Sleep problems are extremely common among individuals with autism, and it is likely that they contribute to other features of the condition. However, we don’t know yet to what extent sleep disruption leads to the cognitive aspects of autism.
One problem is our limited understanding of the function of sleep in cognition. EEG provides only superficial measures of brain activity, and yet circuits critical for sleep are located deep in the brain.
In my lab, we are studying the function of sleep and these neural networks using mouse and zebrafish. Zebrafish embryos are completely transparent, so you can look deep inside their brains, which share core commonalities with ours.
We can use whole-brain imaging and fluorescent proteins to record the activity of each neuron in the fish brain. This allows us to characterize the effects of sleep on the entire brain, not just at its surface. We can then identify networks of neurons critical for sleep.

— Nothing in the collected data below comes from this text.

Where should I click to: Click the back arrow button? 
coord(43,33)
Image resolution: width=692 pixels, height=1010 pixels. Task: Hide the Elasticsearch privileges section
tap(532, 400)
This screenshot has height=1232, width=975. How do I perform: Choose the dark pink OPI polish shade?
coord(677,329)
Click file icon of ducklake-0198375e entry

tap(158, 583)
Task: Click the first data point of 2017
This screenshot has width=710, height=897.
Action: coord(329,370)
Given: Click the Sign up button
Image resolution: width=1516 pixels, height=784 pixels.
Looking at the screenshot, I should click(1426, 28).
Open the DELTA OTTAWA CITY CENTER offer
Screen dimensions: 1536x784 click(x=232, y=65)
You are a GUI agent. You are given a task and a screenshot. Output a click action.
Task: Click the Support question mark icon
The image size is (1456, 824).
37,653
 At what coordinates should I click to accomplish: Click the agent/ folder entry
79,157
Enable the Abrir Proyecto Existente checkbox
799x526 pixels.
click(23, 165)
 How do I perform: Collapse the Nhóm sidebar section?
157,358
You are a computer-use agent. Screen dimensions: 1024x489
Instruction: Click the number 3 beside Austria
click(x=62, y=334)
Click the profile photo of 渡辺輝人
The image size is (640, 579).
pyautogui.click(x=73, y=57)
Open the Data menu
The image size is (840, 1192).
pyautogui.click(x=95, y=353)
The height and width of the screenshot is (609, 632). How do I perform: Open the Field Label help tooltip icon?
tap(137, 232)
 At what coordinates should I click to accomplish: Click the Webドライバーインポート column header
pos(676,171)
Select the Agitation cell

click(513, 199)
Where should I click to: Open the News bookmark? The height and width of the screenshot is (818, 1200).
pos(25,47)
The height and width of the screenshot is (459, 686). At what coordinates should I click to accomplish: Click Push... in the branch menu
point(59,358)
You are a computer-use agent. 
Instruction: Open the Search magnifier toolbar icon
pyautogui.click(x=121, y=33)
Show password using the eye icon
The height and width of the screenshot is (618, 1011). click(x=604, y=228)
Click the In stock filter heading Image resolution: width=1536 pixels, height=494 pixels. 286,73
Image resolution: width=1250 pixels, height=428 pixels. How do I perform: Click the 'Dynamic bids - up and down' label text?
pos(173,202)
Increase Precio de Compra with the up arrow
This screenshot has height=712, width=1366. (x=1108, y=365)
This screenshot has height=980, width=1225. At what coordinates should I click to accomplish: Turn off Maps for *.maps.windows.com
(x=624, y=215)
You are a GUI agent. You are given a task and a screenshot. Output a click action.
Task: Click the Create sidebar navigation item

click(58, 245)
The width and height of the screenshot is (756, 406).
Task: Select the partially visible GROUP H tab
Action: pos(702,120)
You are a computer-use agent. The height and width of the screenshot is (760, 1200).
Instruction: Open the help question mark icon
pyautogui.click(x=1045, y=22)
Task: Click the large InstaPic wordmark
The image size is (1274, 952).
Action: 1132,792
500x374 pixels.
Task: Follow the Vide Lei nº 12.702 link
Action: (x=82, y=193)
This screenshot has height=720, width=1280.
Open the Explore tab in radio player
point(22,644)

In mice and zebrafish, we can then use techniques such as optogenetics and pharmacological tools such as hypnotics to manipulate specific networks. These methods may help us manipulate sleep and arousal states that are crucial for optimal memory and cognition. Once we know the role of each network in maintaining normal sleep architecture, we can look for disruptions in mouse models of autism.
We hope our findings will one day allow researchers to target certain neural networks in people with autism to improve sleep, and that this, in turn, will ease other features of the condition. The challenge is getting the funds to do these important experiments.
The current funding climate pushes researchers to work on animals that are more closely related to people than zebrafish are. Yet zebrafish embryos are the only see-through vertebrate model that allows us to explore the entirety of a brain similar to ours, and to discover the intimate cellular and neuronal mechanisms that underlie complex behaviors.